- TASK DESCRIPTION
Write out exactly, excluding pictures, the lines from the one containing "Screen dimensions: 532x399" through the end of the data, both included.

- STUDY MATERIAL
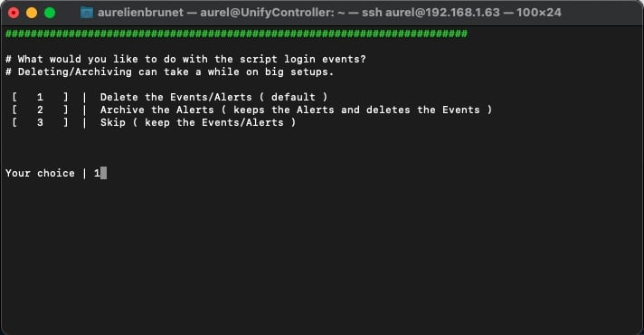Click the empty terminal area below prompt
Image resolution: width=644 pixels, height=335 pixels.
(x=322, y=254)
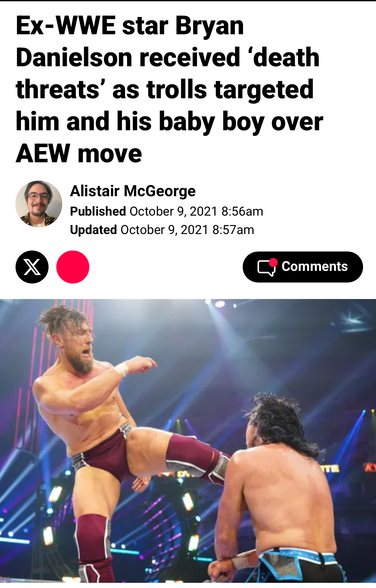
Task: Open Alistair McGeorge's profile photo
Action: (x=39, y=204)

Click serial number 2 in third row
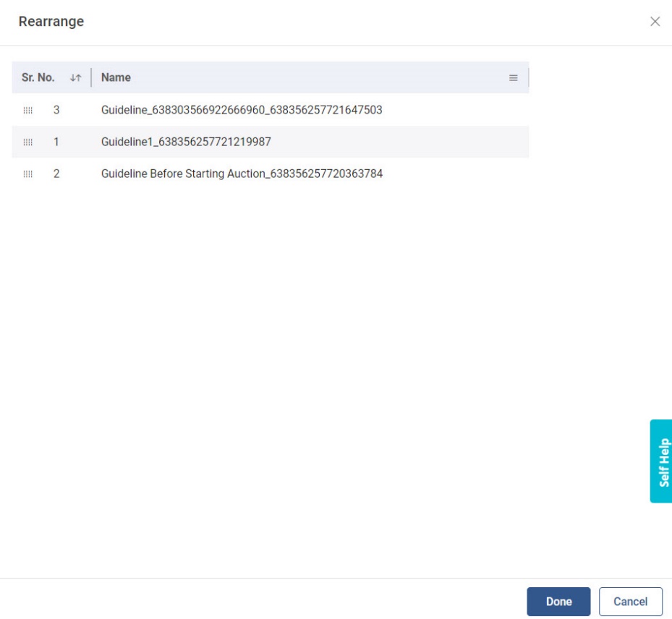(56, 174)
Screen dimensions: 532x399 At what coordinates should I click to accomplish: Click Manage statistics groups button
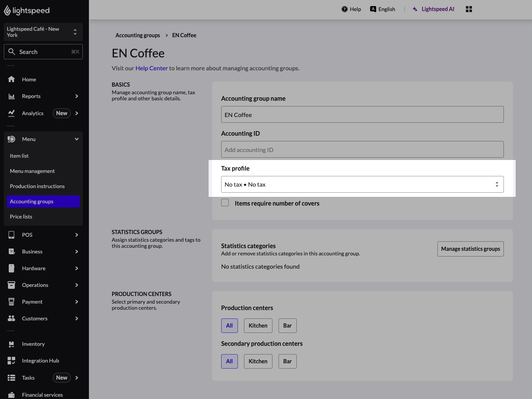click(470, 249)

- RESPONSE AREA
Screen dimensions: 532x399 At what coordinates should I click to accomplish: Click Manage statistics groups button
click(470, 249)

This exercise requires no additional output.